I am taking a few moments to write a very brief appreciation of Mark Leonard and his work to use mindfulness training as a catalyst for team building and workplace cultural change.

Over the years I have only managed to grab the odd face to face conversation with Mark at conferences, and then to exchange a few mails or social media comments. But I have always been struck by his conviction that mindfulness, thoroughly blended with work on organisational culture, can [my paraphrase – I apologise] be tough on stress and and tough on the causes of stress.

As a member of the Potential Project organisation you would think that I would regard Mark as a “competitor”. Not least because Potential Project also seeks to effect changes to workplace culture by working with some of the world’s most senior business leaders [ see The Mind of the Leader ] and also because we teach mindfulness to people in the context of their team or business. But we also have the concept of co-creators.
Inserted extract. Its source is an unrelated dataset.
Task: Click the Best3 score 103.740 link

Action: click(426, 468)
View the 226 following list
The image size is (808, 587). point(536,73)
These are people who see the same potential (sic) for mindfulness and who are advocating it not just as their business, but because they see it as one of the most powerful change agents available to us, in a difficult world. I definitely see Mark as a co-creator. [ I also see this, by the way, in the charity that is the Mindfulness in Schools Project ]

Mark was involved in establishing the Oxford Mindfulness Centre, within Department of Psychiatry at Oxford University, and in bringing the seminal ‘Frantic World’ mindfulness course into the workplace. I then watched with admiration when Mark founded mindfulness4change.org and made explicit his manifesto for mindfulness as an agent of organisational and social change – going on to found Mindfulness Connected.
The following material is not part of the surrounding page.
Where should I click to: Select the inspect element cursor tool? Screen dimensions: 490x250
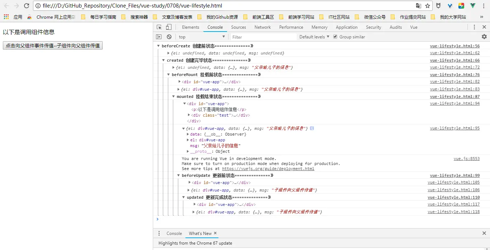[x=159, y=27]
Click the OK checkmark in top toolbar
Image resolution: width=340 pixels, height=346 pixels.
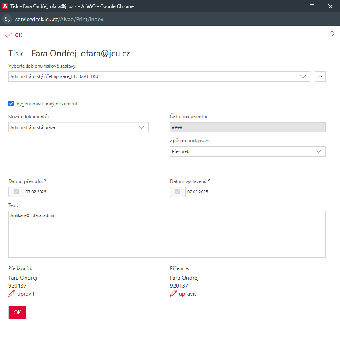[14, 35]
Mark’s subsequent work with staff at the Royal Orthopaedic Hospital (ROH) has become a case study for the concept of teaching ‘Group Mindfulness’. I was fortunate to see a presentation at the 2017 Mind and Matter conference by Mark, his team, and the team at the ROH that he had worked with . This included videos from other ROH team members. It painted a striking picture of the ‘virtuous circle’ between the value to the individuals of learning mindfulness as members of a group, and the value to the team/Department of being influenced by mindfulness. All in a very practical and robust way.
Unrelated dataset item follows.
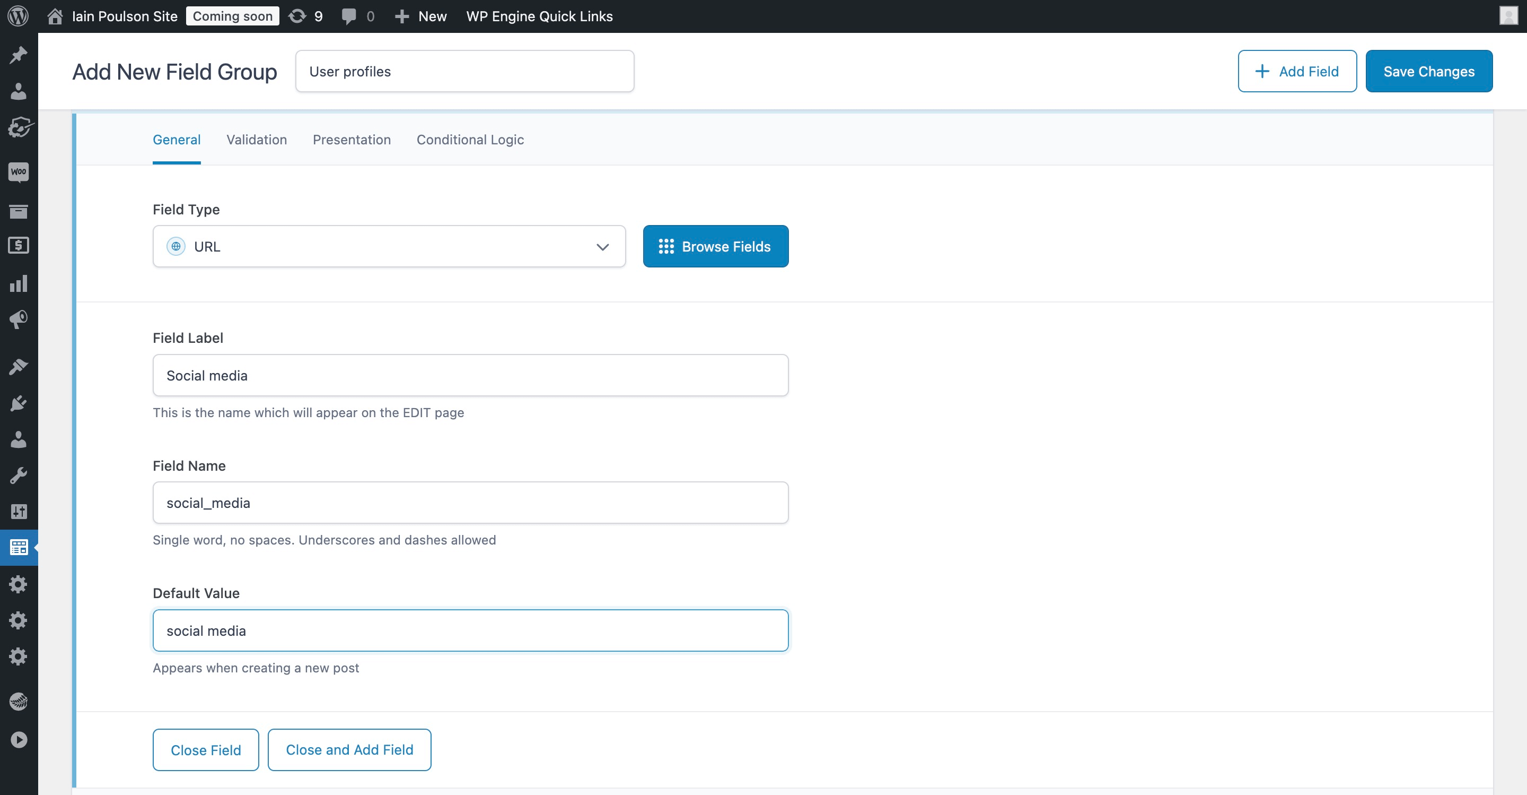
Task: Click the Add Field button
Action: pos(1297,71)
I think Mark is one of the leading voices currently advocating mindfulness as social change – and the scope for mindfulness teaching, and practice, to become a social movement in the UK and, indeed, in the West. It is a courageous position to take, in an ultimately  commercial environment. Tune in to Mark. Whether you ultimately agree or disagree with him, or his approach, he will challenge and develop your relationship with mindfulness… as a teacher or as a practitioner.